Metà commedia anni ‘60, metà noir scanzonato e irriverente, Sette uomini d’oro (Rizzoli), così come altri libri dell’autore ligure, è tutto ambientato nella provincia. A spiegarne il perché è lo stesso Licalzi: “ci sono più relazioni umane tra gli abitanti di un paese di 2000 persone che tra i condomini di un palazzo in centro. Ma ciò che personalmente mi affascina di più, sono certi personaggi che lo popolano. Spesso grotteschi, talvolta esilaranti, ma con una tipizzazione e una carica umana che è difficile trovare in città dove tutto è omologato, persino l’individualità. E poi questi uomini e queste donne hanno una particolarità davvero insuperabile: non sono mai emarginati, come magari potrebbe succedere in una metropoli, ma sono parte integrante e integrata della vita degli altri”.
Spesso i suoi libri sono ambientati nel genovese. Che rapporto ha con la sua regione?
Più che con la mia regione, io ho rapporti con il mio paese. Abito a Pieve ligure, nel primo levante di Genova, e sono piuttosto stanziale. Ho una casa in mezzo alla collina che si affaccia sul mare. Dal giardino vedo il monte di Portofino e, sotto, Camogli. Capisce quindi che mi muovo solo quando le vicissitudini della vita mi costringono a farlo. In ogni caso, e a parte gli scherzi, Genova mi piace soprattutto per come è riuscita a trasformarsi in questi ultimi anni. I genovesi, o i liguri se vogliamo, mi fanno simpatia soprattutto per quel loro carattere magari un po’ introverso ma schietto e sincero, senza fronzoli. Come la mia scrittura, del resto.

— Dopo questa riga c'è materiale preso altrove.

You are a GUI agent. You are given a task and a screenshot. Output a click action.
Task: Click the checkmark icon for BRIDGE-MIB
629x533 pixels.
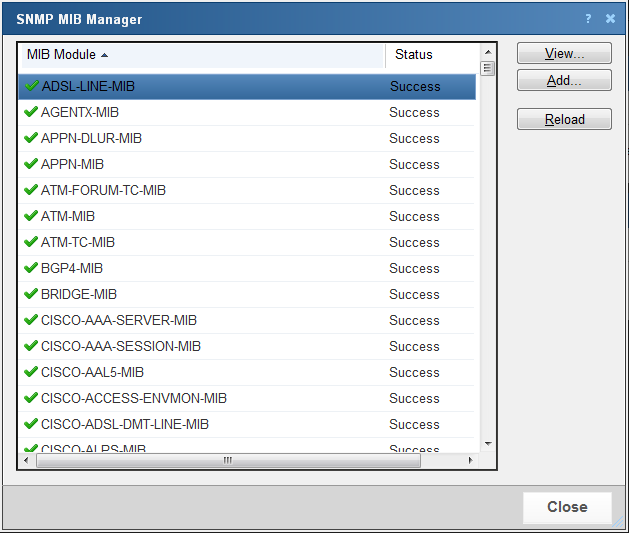(31, 294)
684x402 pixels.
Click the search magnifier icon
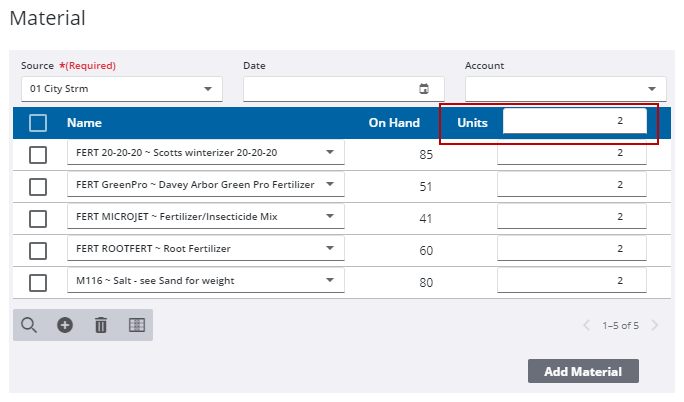pyautogui.click(x=28, y=325)
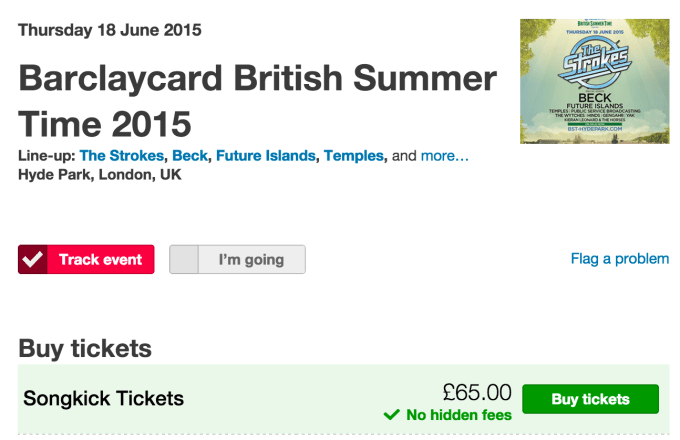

Ma la provincia può davvero essere, come spesso si dice, “un punto di osservazione privilegiato”, oppure è solo retorica?
Il discorso sarebbe lungo. Diciamo che la provincia è un punto di osservazione privilegiato per comprendere i rapporti umani. Ma la realtà oggi non è quella della provincia. La realtà, almeno quella osservabile direttamente, la fanno le grandi metropoli, il capitalismo esasperato, le movide, i locali alla moda, gli “eventi”. E così, se osservi la realtà dalla provincia, ti sembra una cosa lontana. Se invece, al contrario, vuoi conoscere quella stessa realtà indagando la provincia, fai storia più che contemporaneità. Una sorta di viaggio nel come eravamo piuttosto che una cronaca del giorno d’oggi.
Lei, Andrea Camilleri, Andrea Vitali, Giuseppe Pederiali etc.: sembra quasi che il lettore italiano stia cercando un contesto diverso da quello delle grandi città metropolitane, almeno in libreria. Come mai?
I lettori, tranne quelli più giovani, quella vita l’hanno vissuta, intanto perché le città di allora erano come la provincia di oggi e poi perché, quando ancora non usava andare in vacanza in luoghi esotici si passava l’estate in campagna. Insomma, le persone, in queste storie, ci si ritrovano. O meglio, per dirla con Proust, ritrovano “il tempo perduto”.